## TESTO FORNITO
Politica
Non solo Spano: Report e il “secondo caso Boccia”. Giuli in prima fila tra flop e gaffe, ma non è Inter-Juve
Dopo le dimissioni lampo di Francesco Spano, Ranucci annuncia che nella puntata di domenica si parlerà anche della presidenza Giuli al Maxxi, con numeri “memorabili” che faranno sicuramente discutere, soprattutto a Fratelli d’Italia.

Sembra che per Alessandro Giuli, ministro della Cultura, il copione sia sempre lo stesso: prima il caos, poi la difesa a oltranza e, infine, un colpo di scena firmato Report. Sigfrido Ranucci rilancia. E nella prossima puntata del programma, che andrà in onda domenica sera, ci promette un’altra chicca. No, non si tratta della cronaca dell’ultima disfatta della Juventus o di una rivelazione sulla Superlega, ma di qualcosa di molto più succulento: un secondo “caso Boccia” che va al di là di quanto sembrava chiuso dalle dimissioni di Spano e che stavolta andrebbe a tirare in ballo direttamente il ministro Giuli. Perché una sola scivolata, evidentemente, non bastava.
Spano, un capo di gabinetto mordi e fuggi
Cominciamo dalla “ciliegina” che ha fatto esplodere tutto: Francesco Spano. Il brillante ex capo di gabinetto del Ministero della Cultura, scelto con tanto ardore dal nostro amato ministro, è durato ben nove giorni. Un record che forse non verrà superato neanche dagli stagisti estivi. Perché è andato via così di corsa? Dicono che le pressioni di Fratelli d’Italia abbiano giocato un ruolo fondamentale, visto che Spano risultava “troppo vicino” al centrosinistra e alla comunità LGBTQ. Insomma, il classico profilo che ti aspetti di trovare proprio lì, al cuore della cultura italiana. E invece no, perché certi equilibri sono fragili, specialmente quando c’è di mezzo la politica.
Ma attenzione, Ranucci non si prende il merito delle sue dimissioni. Figuriamoci! Secondo lui, Report ha solo “anticipato una parte dell’inchiesta” e tutto si sarebbe svolto in maniera indipendente. Certo, un dettaglio irrilevante, come se quelle rivelazioni non avessero accelerato la sua dipartita. Ma, si sa, in queste situazioni è sempre difficile capire dove finisce l’informazione e inizia l’autodifesa.

## ELENCO DEI COMPITI
[1] Riproduca fedelmente, dall'articolo su Spano e Giuli, tutto ciò che va da "Ma attenzione, Ranucci" giù fino a "e inizia l’autodifesa.".
[2] Prosegua l'articolo sulle dimissioni di Spano e sull'inchiesta di Report, riprendendo dal punto in cui si interrompe.
Il materiale riportato di seguito costituisce una parte a sé, distinta dal testo.

## CONTENUTO DEL MATERIALE
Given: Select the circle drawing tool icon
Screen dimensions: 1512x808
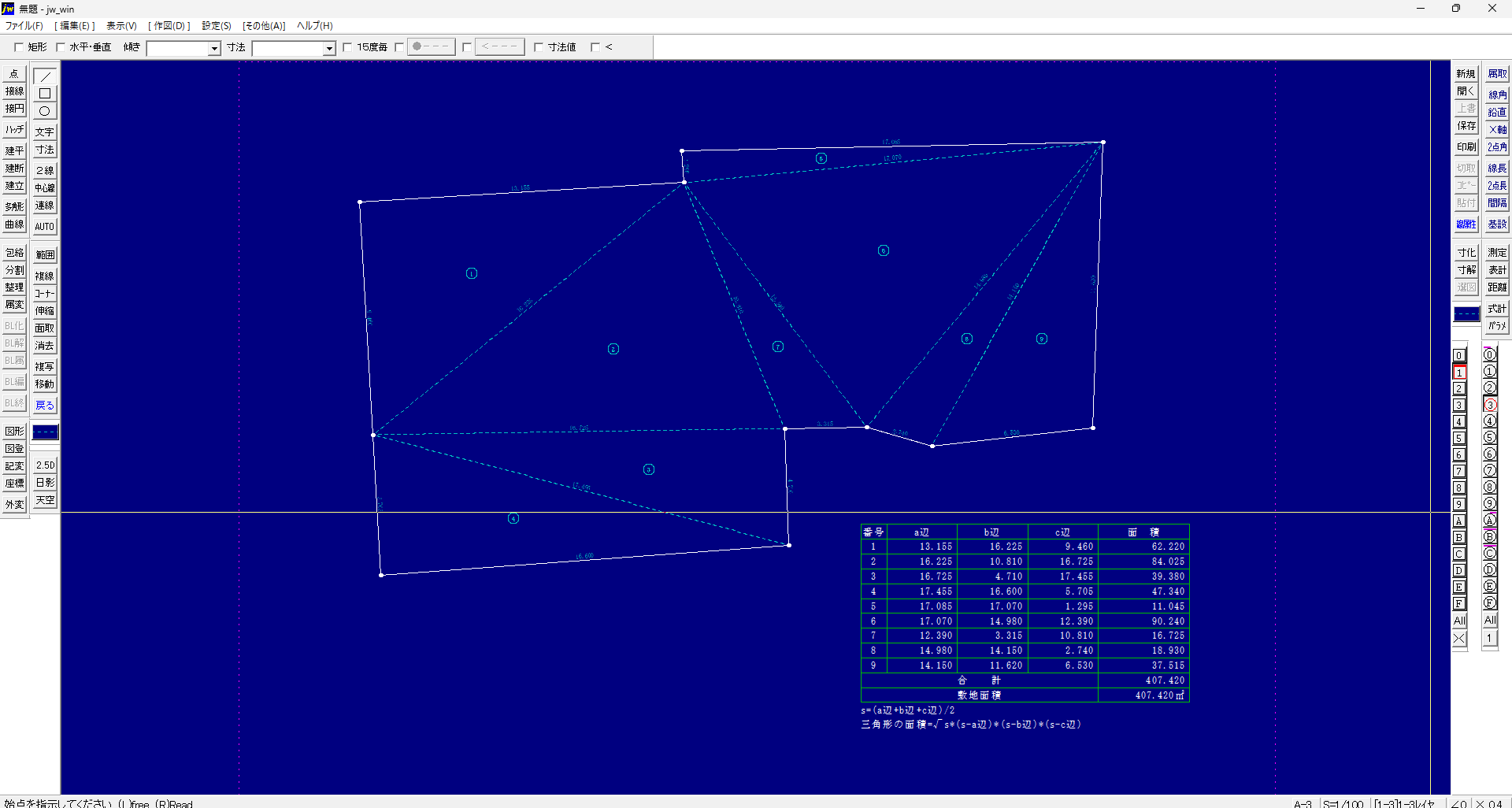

## RISPOSTE ALL'ESERCIZIO
[1]
Ma attenzione, Ranucci non si prende il merito delle sue dimissioni. Figuriamoci! Secondo lui, Report ha solo “anticipato una parte dell’inchiesta” e tutto si sarebbe svolto in maniera indipendente. Certo, un dettaglio irrilevante, come se quelle rivelazioni non avessero accelerato la sua dipartita. Ma, si sa, in queste situazioni è sempre difficile capire dove finisce l’informazione e inizia l’autodifesa.

[2]
Giuli, ovvero il re delle presidenze discutibili
Il vero piatto forte della puntata, però, non sarà Spano. La poltrona che Report vuole puntare è quella di Alessandro Giuli. E qui le domande fioccano: su quali “qualità” è stato nominato ministro? Forse per la sua gestione del Maxxi, il prestigioso Museo nazionale delle arti del XXI secolo di Roma? Beh, se i numeri sono un criterio, qualcuno potrebbe avere un sussulto: in un solo anno, Giuli ha visto crollare i biglietti venduti del 30%. Una performance da far invidia alle peggiori crisi d’impresa. Per non parlare delle sponsorizzazioni: dai fasti del milione di euro annuale, si è passati a una misera metà, tanto che qualcuno potrebbe chiedersi se il Maxxi non si sia specializzato in arte del “taglio dei fondi”.
Ma Giuli non si scompone: “I conti si fanno alla fine”. Certo, perché se li facciamo adesso, rischiamo di vedere la cruda realtà. Meglio aspettare e sperare in un miracolo artistico dell’ultimo minuto. Peccato che i numeri siano quelli, e che alla fine, come al solito, saranno i fatti a parlare. Ma chissà, magari ci sorprenderà con un colpo di teatro.
Non è solo una questione di numeri: ecco il secondo caso Boccia
A complicare ulteriormente il quadro, Ranucci ha lasciato intendere che Giuli potrebbe essere coinvolto in un secondo “caso Boccia”. Per chi non lo sapesse, il “caso Boccia” è una sorta di marchio di fabbrica delle inchieste scomode di Report. Questa volta, si parla di ruoli ambigui e responsabilità poco chiare. Non c’è ancora molto di concreto, ma se c’è una cosa che Report sa fare bene è tenere alta la suspense.
E nel frattempo, gli ascoltatori di Radio 1 hanno avuto un assaggio della sua verve quando, ospite di “Un giorno da pecora”, Ranucci ha aggiunto un tocco di calcio alla vicenda. Giuli? “Gli avevo anche consigliato di vedere Inter-Juve”, ha detto il giornalista, per poi correggersi: “Ah no, mi sono sbagliato, in serata c’è Roma-Fiorentina”. Insomma, oltre a fare le pulci a chiunque, Ranucci riesce anche a confondersi sugli orari delle partite. Però sulle inchieste, quello sì, non sbaglia mai.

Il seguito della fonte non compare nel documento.